Five years after the first attempt failed, Japan will try again to put a spacecraft in Venus’ orbit that will bring more information about the planet’s atmosphere and weather. The orbiter, Akatsuki, will be given a second and final chance to complete the mission that prompted its launch.
In May, 2010, the Japan Aerospace Exploration Agency (JAXA) launched Akatsuki by an H-IIA rocket, with the purpose of observing Venus’ atmosphere. However, it’s main engine failed, and since then, the spacecraft has been orbiting around the Sun instead. The space agency started adjusting its path in 2011, and in 2015, they’re ready to give it another try.
According to JAXA, communications remained integral with the orbiter in spite of the failed attempt. Even more, Akatsuki was surprisingly resistant to the Sun’s heat and radiation. It registered no damage to its equipment in spite of the fact that it was never designed for such an excursion. That paved the way for a second attempt.
On December 7th, 8:51 A.M. in Japan, JAXA reported that they tried again, using the four Reaction Control System thrusters to head for Venus once more. As scheduled, the burn lasted for 20 minutes, and they’re now calculating its orbit. It will take a few more days before news of its success or failure will reach us once again. However, JAXA is glad to announce that Akatsuki is in good health, and they’re confident that this time it will succeed.
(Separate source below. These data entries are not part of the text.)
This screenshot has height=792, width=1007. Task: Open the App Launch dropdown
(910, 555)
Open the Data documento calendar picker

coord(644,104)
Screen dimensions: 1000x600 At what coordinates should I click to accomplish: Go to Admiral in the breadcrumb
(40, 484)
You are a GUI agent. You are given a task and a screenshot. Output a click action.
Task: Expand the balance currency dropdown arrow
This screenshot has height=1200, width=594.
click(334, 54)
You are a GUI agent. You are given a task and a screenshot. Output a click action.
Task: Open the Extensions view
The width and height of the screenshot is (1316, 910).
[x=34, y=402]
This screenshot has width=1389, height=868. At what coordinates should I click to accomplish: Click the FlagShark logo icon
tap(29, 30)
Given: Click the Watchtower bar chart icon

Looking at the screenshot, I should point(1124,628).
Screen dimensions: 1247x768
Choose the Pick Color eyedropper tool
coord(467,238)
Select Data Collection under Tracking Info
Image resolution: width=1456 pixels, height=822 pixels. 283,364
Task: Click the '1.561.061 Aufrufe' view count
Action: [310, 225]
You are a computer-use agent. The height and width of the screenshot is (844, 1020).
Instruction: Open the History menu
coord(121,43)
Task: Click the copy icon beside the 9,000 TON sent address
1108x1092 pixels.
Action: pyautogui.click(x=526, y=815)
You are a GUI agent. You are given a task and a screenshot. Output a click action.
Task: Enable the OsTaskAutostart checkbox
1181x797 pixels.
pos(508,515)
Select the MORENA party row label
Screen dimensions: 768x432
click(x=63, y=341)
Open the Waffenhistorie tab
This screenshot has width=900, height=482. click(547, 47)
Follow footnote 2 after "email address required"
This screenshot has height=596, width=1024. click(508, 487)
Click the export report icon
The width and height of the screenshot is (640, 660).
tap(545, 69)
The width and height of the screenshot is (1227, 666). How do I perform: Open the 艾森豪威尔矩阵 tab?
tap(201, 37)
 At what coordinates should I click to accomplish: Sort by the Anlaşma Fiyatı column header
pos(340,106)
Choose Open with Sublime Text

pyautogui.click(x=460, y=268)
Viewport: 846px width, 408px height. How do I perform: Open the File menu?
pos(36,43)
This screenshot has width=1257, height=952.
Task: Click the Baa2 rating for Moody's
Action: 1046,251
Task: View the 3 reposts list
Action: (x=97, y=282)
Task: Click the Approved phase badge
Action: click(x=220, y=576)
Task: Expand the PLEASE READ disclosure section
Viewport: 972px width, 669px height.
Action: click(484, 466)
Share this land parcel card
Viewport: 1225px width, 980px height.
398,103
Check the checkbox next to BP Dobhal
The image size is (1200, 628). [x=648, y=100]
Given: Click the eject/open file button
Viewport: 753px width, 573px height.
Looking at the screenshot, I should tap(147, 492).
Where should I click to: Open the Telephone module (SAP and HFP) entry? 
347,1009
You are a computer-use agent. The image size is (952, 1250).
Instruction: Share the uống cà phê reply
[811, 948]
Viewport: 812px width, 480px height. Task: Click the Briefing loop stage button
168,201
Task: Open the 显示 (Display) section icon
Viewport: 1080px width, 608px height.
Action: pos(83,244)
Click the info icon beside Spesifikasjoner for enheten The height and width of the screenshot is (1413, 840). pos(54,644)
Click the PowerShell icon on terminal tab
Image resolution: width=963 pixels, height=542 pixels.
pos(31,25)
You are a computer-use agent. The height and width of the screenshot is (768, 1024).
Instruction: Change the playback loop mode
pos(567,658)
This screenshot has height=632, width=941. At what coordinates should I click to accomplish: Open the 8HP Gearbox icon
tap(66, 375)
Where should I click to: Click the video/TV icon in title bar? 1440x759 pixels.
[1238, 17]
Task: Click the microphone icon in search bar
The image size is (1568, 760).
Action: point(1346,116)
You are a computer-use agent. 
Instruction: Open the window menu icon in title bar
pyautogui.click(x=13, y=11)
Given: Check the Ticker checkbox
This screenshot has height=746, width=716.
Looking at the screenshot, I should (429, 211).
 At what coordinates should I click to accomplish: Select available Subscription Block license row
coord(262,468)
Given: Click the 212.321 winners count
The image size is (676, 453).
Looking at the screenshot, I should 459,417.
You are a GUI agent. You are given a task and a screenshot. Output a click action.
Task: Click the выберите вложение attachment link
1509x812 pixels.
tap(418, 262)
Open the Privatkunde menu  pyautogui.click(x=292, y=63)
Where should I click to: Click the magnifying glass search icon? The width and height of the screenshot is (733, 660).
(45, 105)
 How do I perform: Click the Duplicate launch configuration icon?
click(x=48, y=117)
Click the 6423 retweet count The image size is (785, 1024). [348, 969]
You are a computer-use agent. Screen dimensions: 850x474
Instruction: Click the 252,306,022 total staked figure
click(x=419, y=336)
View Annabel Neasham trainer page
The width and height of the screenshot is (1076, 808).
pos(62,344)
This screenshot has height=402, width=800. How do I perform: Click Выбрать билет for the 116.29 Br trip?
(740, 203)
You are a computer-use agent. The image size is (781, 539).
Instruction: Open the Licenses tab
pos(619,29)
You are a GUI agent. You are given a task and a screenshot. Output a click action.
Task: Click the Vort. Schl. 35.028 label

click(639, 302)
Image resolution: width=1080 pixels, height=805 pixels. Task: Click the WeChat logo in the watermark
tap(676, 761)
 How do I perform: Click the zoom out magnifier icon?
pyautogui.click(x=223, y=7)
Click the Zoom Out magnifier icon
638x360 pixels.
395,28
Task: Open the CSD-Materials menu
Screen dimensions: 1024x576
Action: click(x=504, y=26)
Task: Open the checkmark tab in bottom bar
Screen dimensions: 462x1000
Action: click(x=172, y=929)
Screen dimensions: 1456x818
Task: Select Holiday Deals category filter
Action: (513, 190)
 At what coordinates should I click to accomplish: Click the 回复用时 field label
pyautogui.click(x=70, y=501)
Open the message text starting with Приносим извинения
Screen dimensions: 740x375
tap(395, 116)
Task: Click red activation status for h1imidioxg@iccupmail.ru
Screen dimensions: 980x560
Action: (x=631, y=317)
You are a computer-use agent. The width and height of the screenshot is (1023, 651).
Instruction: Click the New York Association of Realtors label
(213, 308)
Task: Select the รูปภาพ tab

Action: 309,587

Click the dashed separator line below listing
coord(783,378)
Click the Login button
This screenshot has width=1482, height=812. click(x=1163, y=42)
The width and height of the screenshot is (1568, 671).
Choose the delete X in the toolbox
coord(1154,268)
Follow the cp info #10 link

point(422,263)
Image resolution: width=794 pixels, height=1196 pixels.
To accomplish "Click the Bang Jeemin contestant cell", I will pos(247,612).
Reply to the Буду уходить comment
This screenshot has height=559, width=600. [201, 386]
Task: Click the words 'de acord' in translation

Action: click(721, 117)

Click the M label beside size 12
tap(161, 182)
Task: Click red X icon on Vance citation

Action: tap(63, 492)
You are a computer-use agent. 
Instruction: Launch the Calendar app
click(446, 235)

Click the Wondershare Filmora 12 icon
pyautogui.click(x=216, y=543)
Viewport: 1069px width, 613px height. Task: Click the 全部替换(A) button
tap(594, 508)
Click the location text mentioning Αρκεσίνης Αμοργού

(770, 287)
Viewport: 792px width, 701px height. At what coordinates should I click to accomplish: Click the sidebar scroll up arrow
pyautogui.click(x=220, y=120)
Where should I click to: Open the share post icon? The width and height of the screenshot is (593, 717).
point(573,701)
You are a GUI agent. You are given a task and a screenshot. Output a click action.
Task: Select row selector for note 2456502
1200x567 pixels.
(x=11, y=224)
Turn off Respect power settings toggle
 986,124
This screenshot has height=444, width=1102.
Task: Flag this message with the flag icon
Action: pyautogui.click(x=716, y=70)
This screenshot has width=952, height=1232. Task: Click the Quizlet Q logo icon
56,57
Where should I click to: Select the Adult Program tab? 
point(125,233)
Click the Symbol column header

In a matter of days, they will announce if Venus Climate Orbiter ‘Akatsuki’ is indeed in the planet’s orbit. Communications were still intact, and if the missions is a success, the orbiter will have around two years of providing with invaluable information about Venus’ atmosphere and weather.
Akatsuki is designed for the purpose of analyzing and observing the thick clouds around the planet in three dimensions. It has six types of different equipment that will provide with detailed information about Venus’ strong winds, estimated to blow at over 220 mph. This exceptional trait causes a ‘super rotation’, which means that the atmosphere rotates faster than the actual planet.
Venus has been shrouded in mystery, and Japan means to unlock more answers. It will reportedly take between 8 to 9 days for the orbiter to slip into its orbit. If it does, observations will begin in April and they will last two years. That means ample of knowledge about Venus’ complex weather patterns, and other meteorological information.
The only peril of the mission is that Akatsuki now has a much higher temperature due to its prolonged exposure in the Sun’s orbit. Perhaps it will still prevail.